Pick out every line in the listing below that contains the word "click", and copy each such line in full.

※

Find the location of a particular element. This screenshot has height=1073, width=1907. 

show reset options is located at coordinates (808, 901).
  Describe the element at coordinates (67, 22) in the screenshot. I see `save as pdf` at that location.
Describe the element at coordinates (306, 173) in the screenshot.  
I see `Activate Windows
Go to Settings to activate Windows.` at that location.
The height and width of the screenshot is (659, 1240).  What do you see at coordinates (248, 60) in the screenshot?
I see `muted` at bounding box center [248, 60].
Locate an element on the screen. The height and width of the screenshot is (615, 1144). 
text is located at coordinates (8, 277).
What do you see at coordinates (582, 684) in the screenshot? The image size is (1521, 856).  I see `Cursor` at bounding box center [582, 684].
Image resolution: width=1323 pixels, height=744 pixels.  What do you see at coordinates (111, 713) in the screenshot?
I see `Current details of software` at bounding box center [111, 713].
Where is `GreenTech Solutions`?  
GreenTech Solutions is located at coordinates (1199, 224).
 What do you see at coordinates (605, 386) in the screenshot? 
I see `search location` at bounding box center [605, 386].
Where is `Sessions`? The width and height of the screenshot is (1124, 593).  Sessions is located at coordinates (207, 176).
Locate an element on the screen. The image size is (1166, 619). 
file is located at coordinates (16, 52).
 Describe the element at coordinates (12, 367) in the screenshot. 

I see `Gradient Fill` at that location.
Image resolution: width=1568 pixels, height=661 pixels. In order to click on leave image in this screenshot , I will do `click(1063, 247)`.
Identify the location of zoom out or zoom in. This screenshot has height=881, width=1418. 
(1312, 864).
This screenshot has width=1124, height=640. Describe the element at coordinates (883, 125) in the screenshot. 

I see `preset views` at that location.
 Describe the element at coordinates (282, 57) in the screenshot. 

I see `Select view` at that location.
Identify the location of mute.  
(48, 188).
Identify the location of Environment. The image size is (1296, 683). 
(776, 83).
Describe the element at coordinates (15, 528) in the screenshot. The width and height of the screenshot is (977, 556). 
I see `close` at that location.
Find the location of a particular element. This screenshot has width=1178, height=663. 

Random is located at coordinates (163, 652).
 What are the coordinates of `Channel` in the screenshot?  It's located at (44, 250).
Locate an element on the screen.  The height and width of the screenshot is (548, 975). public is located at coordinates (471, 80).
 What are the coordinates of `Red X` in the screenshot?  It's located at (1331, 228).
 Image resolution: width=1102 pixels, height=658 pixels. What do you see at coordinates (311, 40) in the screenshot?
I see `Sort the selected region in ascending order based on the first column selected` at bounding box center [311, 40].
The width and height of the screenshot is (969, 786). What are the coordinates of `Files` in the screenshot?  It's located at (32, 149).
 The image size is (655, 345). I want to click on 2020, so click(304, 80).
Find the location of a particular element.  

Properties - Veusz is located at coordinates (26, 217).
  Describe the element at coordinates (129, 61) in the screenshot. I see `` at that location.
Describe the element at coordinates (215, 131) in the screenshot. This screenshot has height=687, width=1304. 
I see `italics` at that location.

※

▶ **The output**:
Image resolution: width=1568 pixels, height=661 pixels. In order to click on leave image in this screenshot , I will do `click(1063, 247)`.
 The image size is (655, 345). I want to click on 2020, so click(304, 80).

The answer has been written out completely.